Measured by: last_synced_at per table or log timestamps
Calculate staleness:
curl http://localhost:8112/v1/mirrors/my-mirror \
-H "Authorization: Bearer <token>" | jq -r '
.tables[] |
"\(.table_name): \(.last_synced_at)"
'Healthy values:
- Age <
cdc_sync_interval_seconds: Healthy - Age =
cdc_sync_interval_seconds+ tolerance: Normal - Age > 2x
cdc_sync_interval_seconds: Problem
Common causes of stale timestamps:
- Mirror paused
- Error state (check
error_message) - Worker process stopped
- Temporal workflow terminated
5. Replication Slot Disk Usage
Definition: WAL disk space consumed by replication slot on source.
Measured by: PostgreSQL system catalogs
Check slot disk usage:
SELECT
slot_name,
active,
pg_size_pretty(pg_wal_lsn_diff(pg_current_wal_lsn(), restart_lsn)) AS retained_wal
FROM pg_replication_slots
WHERE slot_name LIKE 'bunny_%';Healthy values:
- < 100MB: Excellent
- 100MB - 1GB: Normal
-
1GB: Investigate
High retention causes:
- Paused mirror (slot not advancing)
- Stopped worker (slot inactive)
- Very high transaction rate with slow replication
Recovery:
- Resume paused mirrors
- Restart failed mirrors
- Delete unused mirrors to drop slots
Critical: Excessive WAL retention can fill up the source database disk. Monitor slot usage closely and delete abandoned mirrors promptly.
Health Endpoint for Load Balancers
Use the /health endpoint for basic availability checks:
curl http://localhost:8112/healthResponse:
{
"status": "ok"
}This only checks if the API is running. For comprehensive health, also check:
- Authentication works
- Mirrors are in healthy status
- Recent logs show activity
Comprehensive health check script:
#!/bin/bash
# comprehensive-health.sh
API_URL="http://localhost:8112"
TOKEN="<your-token>"
# Check 1: API health
if ! curl -f -s "$API_URL/health" > /dev/null; then
echo "CRITICAL: API health check failed"
exit 2
fi
# Check 2: Authentication
if ! curl -f -s "$API_URL/v1/auth/me" -H "Authorization: Bearer $TOKEN" > /dev/null; then
echo "CRITICAL: Authentication failed"
exit 2
fi
# Check 3: Mirror status
MIRRORS=$(curl -f -s "$API_URL/v1/mirrors" -H "Authorization: Bearer $TOKEN")

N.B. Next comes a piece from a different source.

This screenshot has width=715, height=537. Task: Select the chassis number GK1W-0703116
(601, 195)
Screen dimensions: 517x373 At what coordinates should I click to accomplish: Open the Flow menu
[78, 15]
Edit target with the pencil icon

ERROR_MIRRORS=$(echo "$MIRRORS" | jq '[.[] | select(.status == "error")] | length')
STOPPED_MIRRORS=$(echo "$MIRRORS" | jq '[.[] | select(.status == "stopped")] | length')

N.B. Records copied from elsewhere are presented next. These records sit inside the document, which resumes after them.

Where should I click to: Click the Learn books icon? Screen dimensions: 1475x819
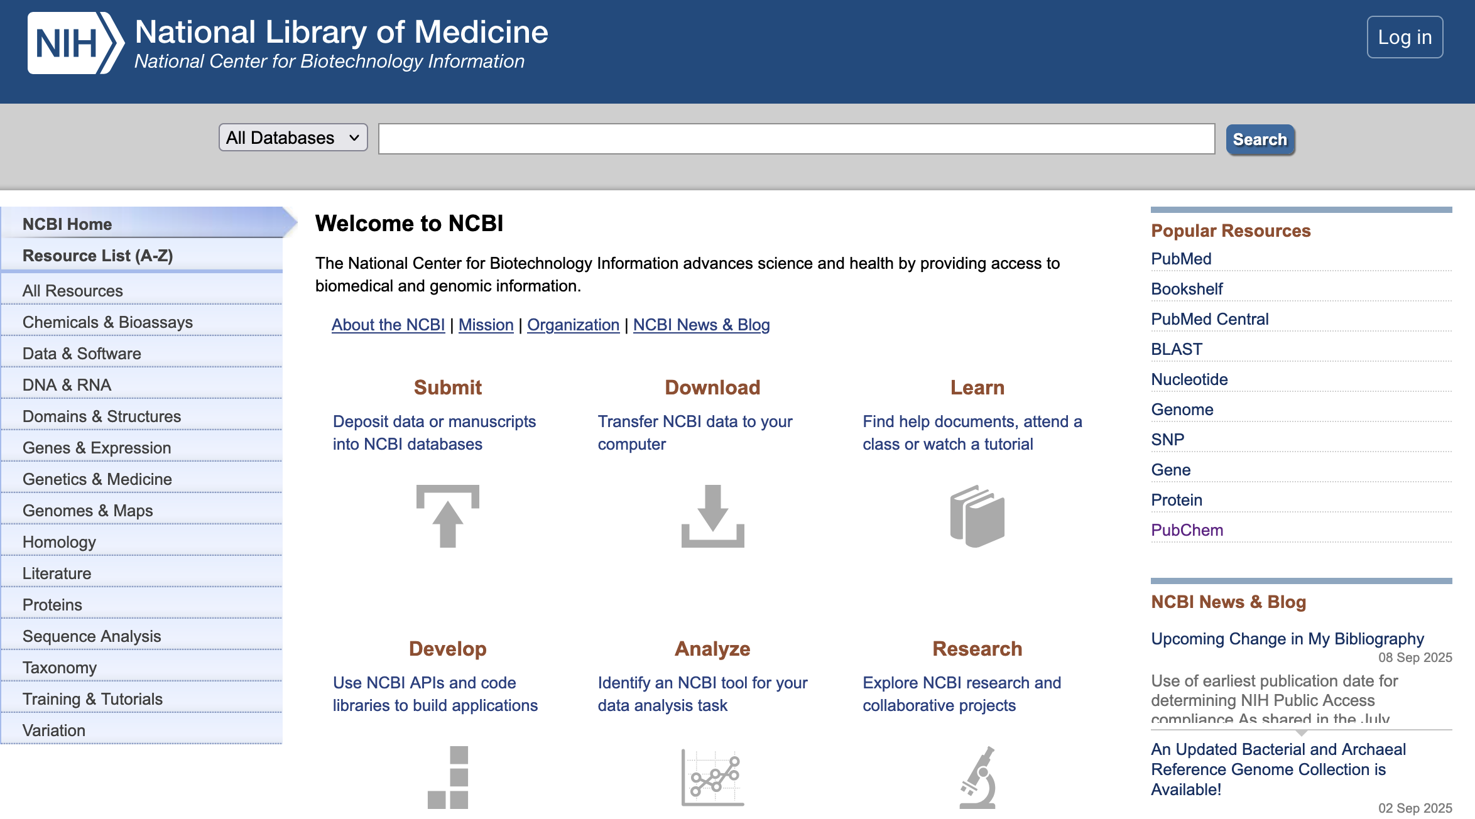(x=977, y=516)
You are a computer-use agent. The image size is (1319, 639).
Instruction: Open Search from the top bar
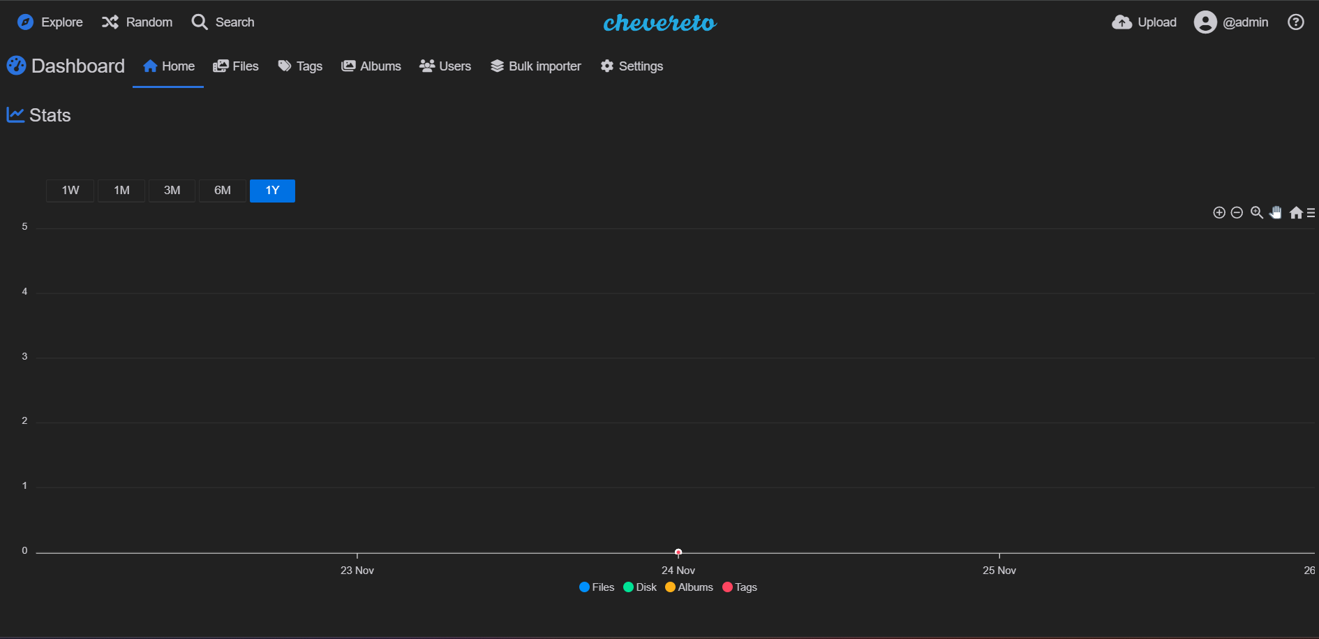click(222, 22)
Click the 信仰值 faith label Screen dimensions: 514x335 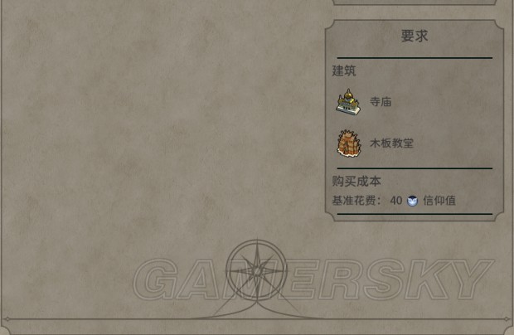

if [ "$ERROR_MIRRORS" -gt 0 ]; then
echo "WARNING: $ERROR_MIRRORS mirror(s) in error state"
exit 1
fi
if [ "$STOPPED_MIRRORS" -gt 0 ]; then
echo "CRITICAL: $STOPPED_MIRRORS mirror(s) stopped"
exit 2
fi
echo "OK: All health checks passed"
exit 0Prometheus Monitoring Example
Export BunnyDB metrics to Prometheus for alerting and graphing:
#!/usr/bin/env python3
# bunny-exporter.py - Prometheus exporter for BunnyDB
import requests
import time
from prometheus_client import start_http_server, Gauge
API_URL = "http://localhost:8112"
TOKEN = "your-token-here"
# Define metrics
mirror_status = Gauge('bunnydb_mirror_status', 'Mirror status (1=running, 0=other)', ['mirror'])
mirror_error_count = Gauge('bunnydb_mirror_error_count', 'Mirror error count', ['mirror'])

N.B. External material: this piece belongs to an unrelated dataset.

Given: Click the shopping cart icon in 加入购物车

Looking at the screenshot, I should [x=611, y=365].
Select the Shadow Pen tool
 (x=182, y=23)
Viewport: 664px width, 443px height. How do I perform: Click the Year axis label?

mirror_batch_id = Gauge('bunnydb_mirror_batch_id', 'Last batch ID', ['mirror'])
mirror_table_rows = Gauge('bunnydb_mirror_table_rows', 'Row counts per table', ['mirror', 'table', 'operation'])
def collect_metrics():
headers = {"Authorization": f"Bearer {TOKEN}"}
# Get all mirrors
mirrors = requests.get(f"{API_URL}/v1/mirrors", headers=headers).json()
for mirror in mirrors:
name = mirror['name']
# Get detailed status
status = requests.get(f"{API_URL}/v1/mirrors/{name}", headers=headers).json()
# Set metrics
mirror_status.labels(mirror=name).set(1 if status['status'] == 'running' else 0)
mirror_error_count.labels(mirror=name).set(status.get('error_count', 0))
mirror_batch_id.labels(mirror=name).set(status.get('last_sync_batch_id', 0))
# Per-table metrics
for table in status.get('tables', []):
table_name = table['table_name']
mirror_table_rows.labels(mirror=name, table=table_name, operation='inserted').set(
table.get('rows_inserted', 0)
)
mirror_table_rows.labels(mirror=name, table=table_name, operation='updated').set(
table.get('rows_updated', 0)
)
mirror_table_rows.labels(mirror=name, table=table_name, operation='deleted').set(
table.get('rows_deleted', 0)
)
if __name__ == '__main__':
start_http_server(9090)
print("BunnyDB Prometheus exporter listening on :9090")
while True:
collect_metrics()
time.sleep(15) # Scrape every 15 secondsRun the exporter:
pip install prometheus-client requests
python3 bunny-exporter.pyAdd to Prometheus config:
scrape_configs:
- job_name: 'bunnydb'
static_configs:
- targets: ['localhost:9090']Alerting Rules
Set up alerts for common issues:
Prometheus Alert Rules
groups:
- name: bunnydb
interval: 30s
rules:
- alert: BunnyDBMirrorDown
expr: bunnydb_mirror_status == 0
for: 5m
labels:
severity: critical
annotations:
summary: "BunnyDB mirror {{ $labels.mirror }} is not running"
- alert: BunnyDBHighErrorCount
expr: bunnydb_mirror_error_count > 5
for: 5m
labels:
severity: warning
annotations:
summary: "BunnyDB mirror {{ $labels.mirror }} has {{ $value }} consecutive errors"
- alert: BunnyDBStaleMirror
expr: time() - bunnydb_mirror_last_sync > 600
for: 5m
labels:
severity: warning
annotations:
summary: "BunnyDB mirror {{ $labels.mirror }} hasn't synced in 10+ minutes"Best Practices
- Monitor multiple layers: API health, mirror status, table status, logs
- Set up alerts: Don’t rely on manual checks
- Track trends: Graph metrics over time to identify degradation
- Correlate with source: Compare BunnyDB metrics with source DB metrics
- Regular audits: Periodically review all mirrors for health
- Document baselines: Know what “normal” looks like for your workload
Combine BunnyDB monitoring with your existing database and infrastructure monitoring for a complete picture of replication health.